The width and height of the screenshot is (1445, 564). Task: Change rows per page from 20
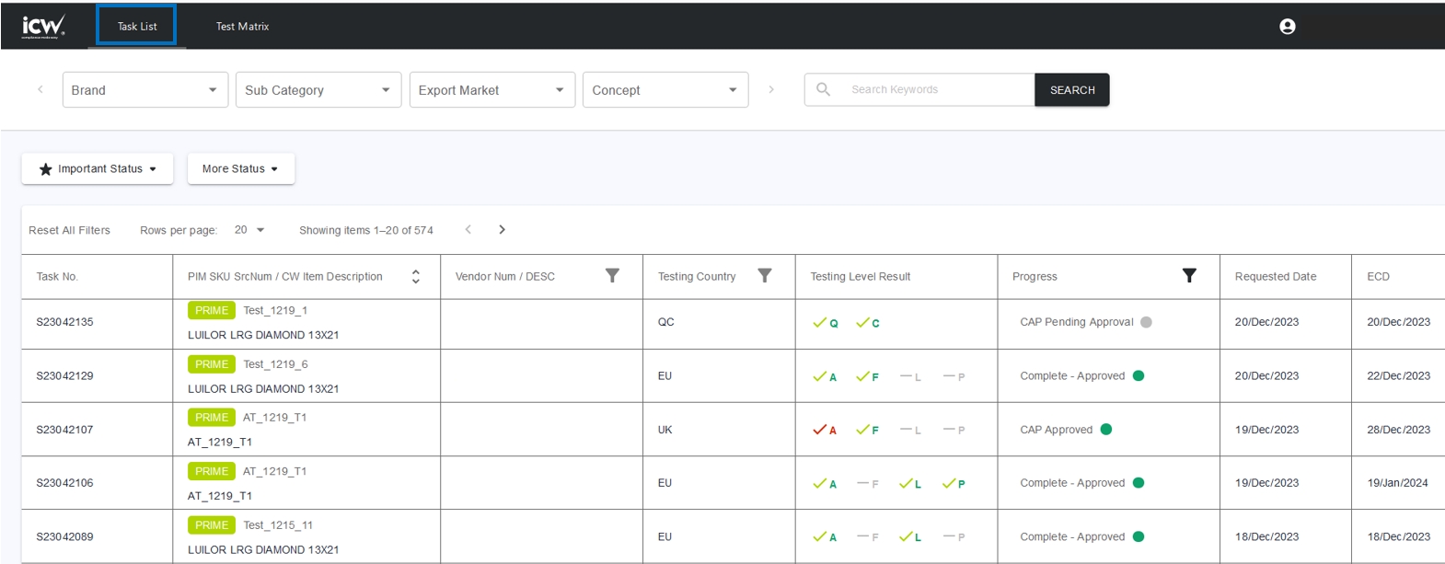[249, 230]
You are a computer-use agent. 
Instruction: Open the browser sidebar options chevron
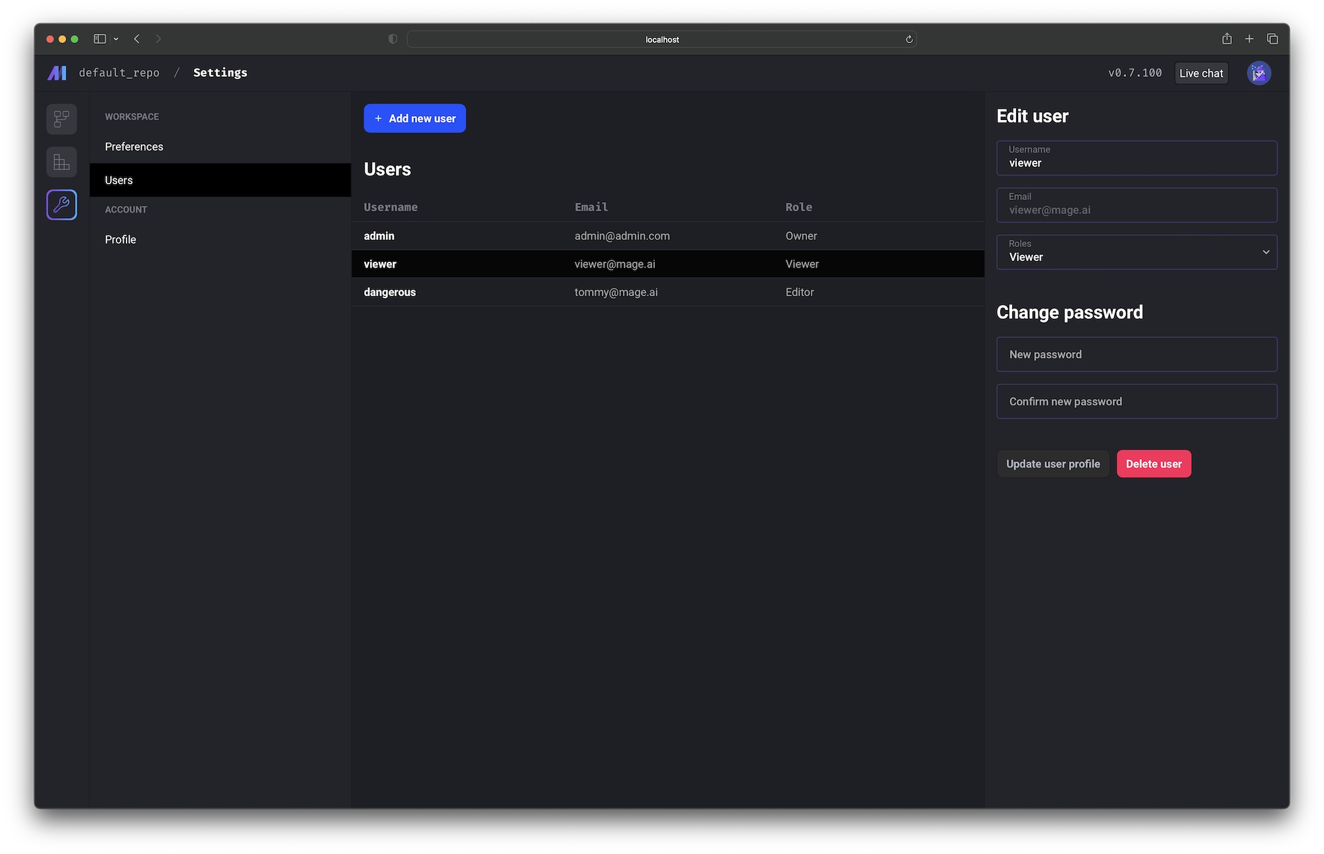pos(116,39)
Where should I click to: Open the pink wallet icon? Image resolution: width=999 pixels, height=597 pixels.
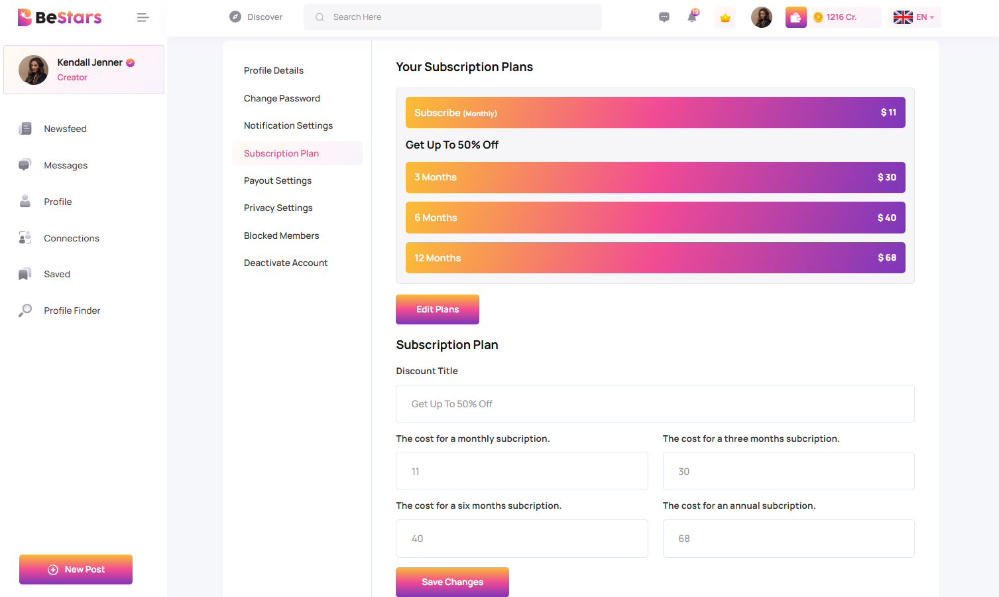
========
- [Request]:
Report each line of the listing above that contains the string "width". Matching is case-sensitive.

- [Problem solution]:
The width and height of the screenshot is (1445, 564). Task: Change rows per page from 20
Where should I click to: Open the pink wallet icon? Image resolution: width=999 pixels, height=597 pixels.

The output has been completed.